Кончилось тем, что я проснулся от лунного света. Хотя на самом деле это был солнечный свет. Она лежала на нем, и юбка на ее жопе была подняла выше, чем обычно. Не в сторону талии, имеется в виду, а именно вверх, как будто ее могучая задница еще больше выросла за эти несколько часов, пока мы спали. Но это бы еще:
— Ничего удивительного. — Главное, Зевз был уже не черным, как негр, а превратился в абсолютно белого, хотя по-прежнему кудрявого человека. И это ее очень радовало. До такой степени, что они так и лежали друг на друге, хотя я всё видел, так как проснулся, и чесал себе голову в поисках возможных решений это уравнения.
— Это пятая или третья всё-таки степень? — спросил я. Но они даже не дали мне пояснить, что я имею в виду. Им было по барабану. Даже не засмеялись, а она продолжала совершенно спокойно его разглядывать и нежно целовать в губы.
— О, боги, боги! — сказал я — про себя, разумеется. Но руки всё-таки поднял вверх. — Так обнаглеть!
Глава 3
— Меня это не устраивает. Нет, нет и нет, я третьим не буду.
Конечно, это Марс, здесь, скорее всего, можно трахать всё, что шевелится, но не могу. Кого-нибудь другого, мэй би, даже местную богиню, но вот так, изменить сразу, у меня не получится. А бабам всё равно:
— Лишь бы человек был хороший: кудрявый блондин.
Но один раз я решил попробовать. Взял на корабле железный прут, нагрел в костре, и завил себе тоже несколько локонов. Красиво, но, кажется, заметно, что не от бога. Тем более, пахнет паленым.

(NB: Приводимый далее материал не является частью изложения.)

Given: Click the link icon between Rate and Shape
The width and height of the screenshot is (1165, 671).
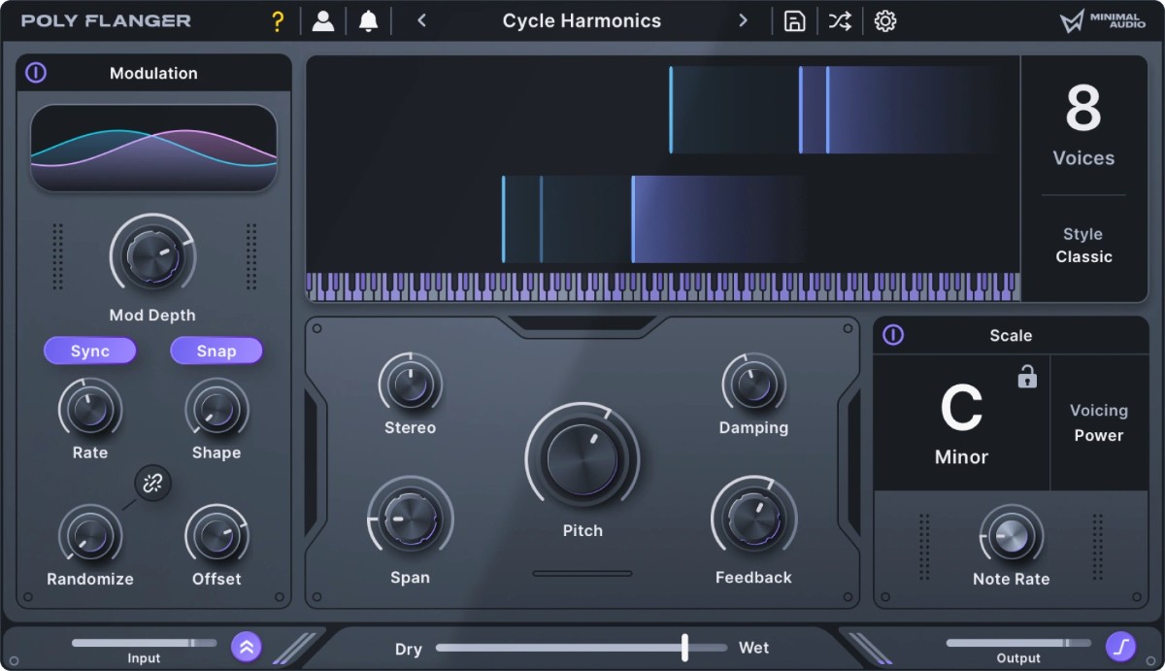Looking at the screenshot, I should pos(153,483).
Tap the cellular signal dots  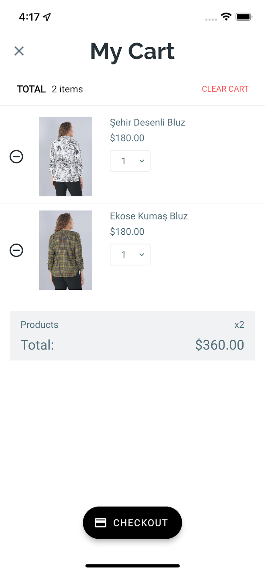[x=211, y=19]
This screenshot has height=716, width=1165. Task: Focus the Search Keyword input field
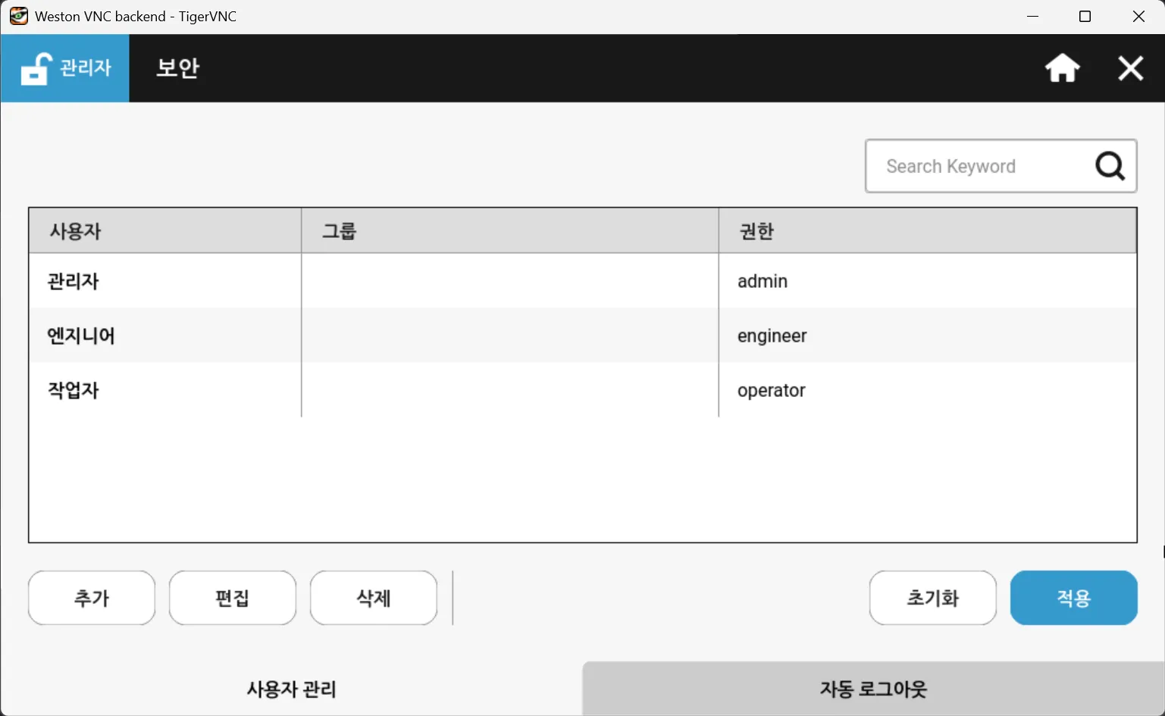(978, 166)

— Волосы покрасить? Окей. Краска была, и, разумеется, не корабельная, девушки всегда берут с собой краску для волос. Почему-то все хотят быть блондэ. В принципе это понятно. Так-то скажешь глупость — назовут дураком. А там, наоборот, это естественно. И даже, если назовут, имеем право не обижаться. Кому охота бросаться на людей, как злая собака. Поэтому все и хотят попасть в Некоторые, которым нравится быть:
— Погорячей.
Поэтому бог Зевз сразу и выдал резюме:
— Некоторые любят погорячей.
— С какой стати? — резонно спросил я.
— Паленым пахнет, — скромно ответил он.
Ольга ничего не сказала, но когда этот Зевз не поехал с нами, а остался на своем острове, дала мне без особых проволочек. Так только предупредила:
— Ты меня любишь?
— Да.
— Как ты меня любишь? — Конечно, она могла, как Мюллер, при этом убрать пистолет со стола. Чтобы я понял: всё идет почти по плану, и уж, по крайней мере, по обоюдному согласию.
— Тебе удобно? — спросила она.
Я хотел сказать то, о чем давно мечтал:
— Ты не могла бы встать на мостик?
— Как?
— Как на уроке физкультуры.
Но решил отложить наибольшее удовольствие для следующего раза.
Зря, конечно. Надо ковать железный, пока он еще горячий. Кажется:
— Где тогда будет перспектива?
Древние египтяне решили этот вопрос, поняли, как надо смотреть на пирамиды:
— Плоскими глазами.
— Будем надеяться, что на следующем острове никого не будет, — подумал я.
— Рипит ит, плииз! — рявкнула она, я ничего не слышу.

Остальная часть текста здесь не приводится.